The Treaty of Guadalupe Hidalgo Scandal
In 1848, news of the Treaty of Guadalupe Hidalgo — the document that would conclude the two-year Mexican-American War — was leaked to John Nugent, a reporter with the New York Herald. After its publication, an infuriated Senate had Nugent called in for questioning; the Irish-born journalist refused to disclose his source, saying only that the informant in question was not a member of the Senate. That didn’t seem to endear Nugent to any of his interrogators and he was kept under veritable house arrest in the Capitol building for a whole month.

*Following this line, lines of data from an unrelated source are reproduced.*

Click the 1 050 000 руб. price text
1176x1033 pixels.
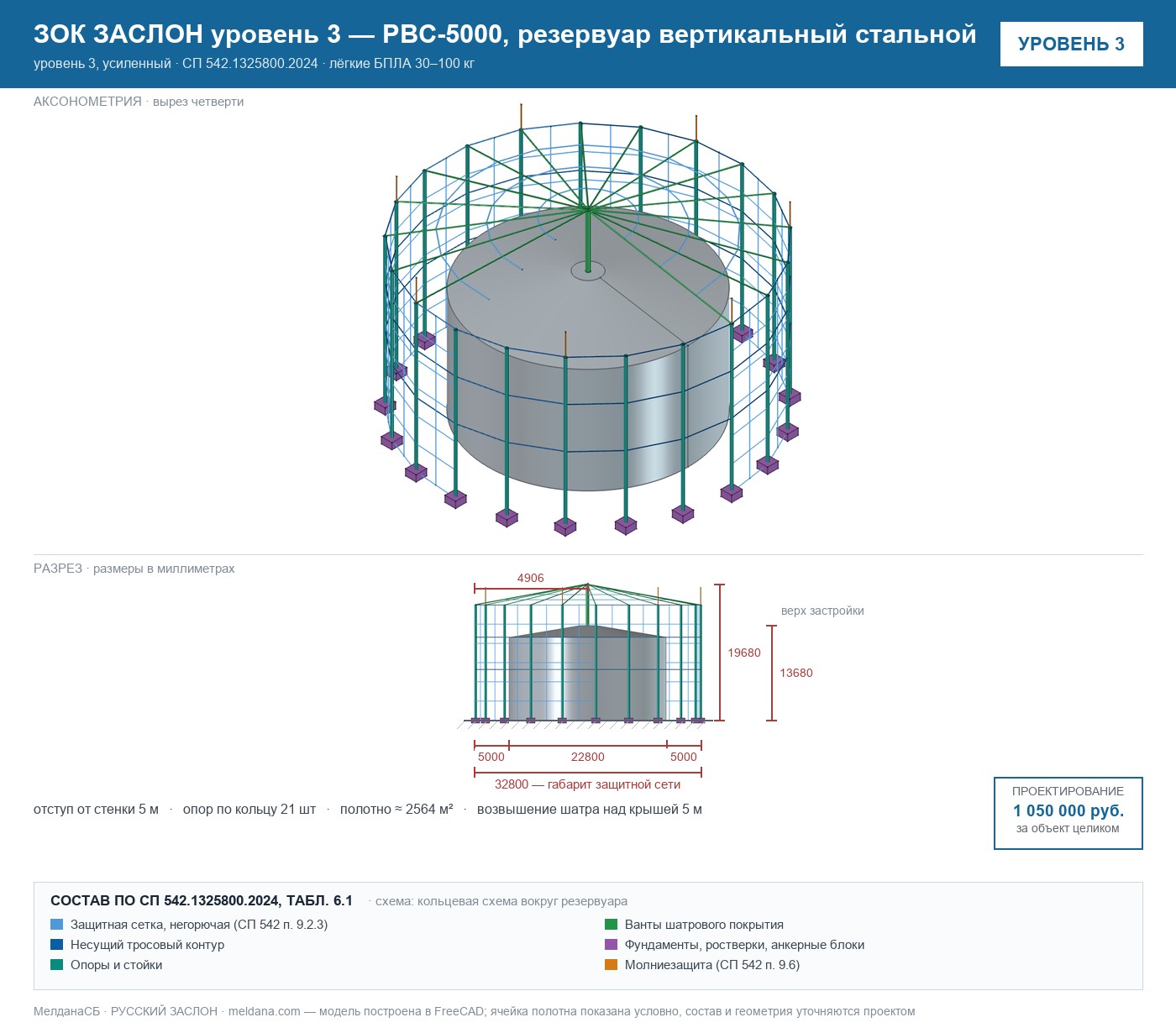pyautogui.click(x=1068, y=810)
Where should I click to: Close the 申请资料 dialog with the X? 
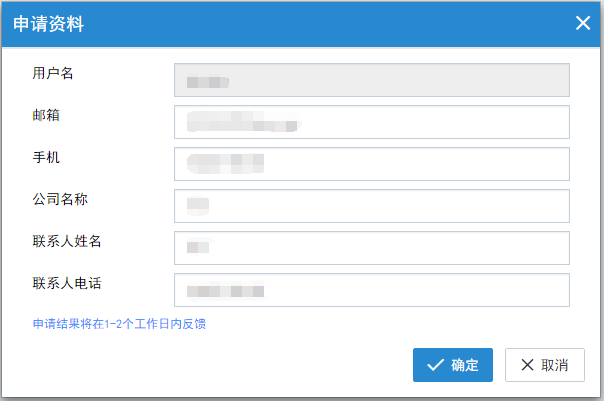click(x=582, y=23)
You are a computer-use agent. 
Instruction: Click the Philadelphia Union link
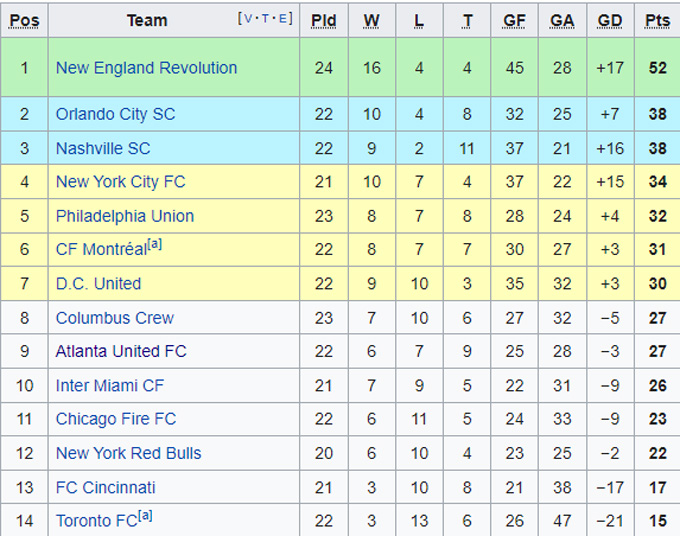tap(125, 216)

But Nugent didn’t crack and the exasperated Senate released him, according to the institution’s own official history, on “the face-saving grounds of protecting his health.” He’d soon venture west and become editor of the San Francisco Herald. In 1858, Nugent was given a high-profile commission by then President James Buchanan to investigate developments in New Caledonia (now British Columbia). It was a fitting reward — evidence suggests it was Buchanan who, as Secretary of State, revealed the treaty’s terms to Nugent.
 The WikiLeaks War Logs
On Oct. 22, Internet-based watchdog organization WikiLeaks posted 391,832 classified U.S. military documents on the war in Iraq, the largest such leak in history. As he did with the July release of 77,000 secret documents related to the war in Afghanistan, WikiLeaks founder Julian Assange shared the documents with several newspapers — including the New York Times, the Guardian and Der Spiegel — in advance of making them public. Among the major revelations were many instances of the U.S. military deliberately ignoring detainee abuse by Iraqi allies and an increase of the civilian-casualty count by 15,000. The July Afghanistan papers consisted primarily of secret reports from troops in the field covering local intelligence and recounting clashes — including a number of missives that detailed civilian casualties at the hands of coalition forces. Another important (though not altogether surprising) revelation was that members of the U.S. military suspect what others have long assumed: that Pakistan’s military intelligence agency has secretly assisted the Afghan Taliban insurgency.
 Watergate’s Deep Throat
After five men were arrested for breaking into and trying to bug the offices of the Democratic National Committee in June 1972, Washington Post reporters Bob Woodward and Carl Bernstein began their investigation into what would become the country’s biggest political scandal. Soon Watergate came to stand for far more than just the burglarized building and would lead to President Richard Nixon’s resignation in 1974. Aiding Woodward and Bernstein as they connected the dots between the break-in and the White House was an informant whose identity remained a secret for a good 33 years. In 2005 — decades after the journalists won Pulitzers and All the President’s Men won Oscars — former deputy director of the FBI Mark Felt revealed that he was the mysterious “Deep Throat.”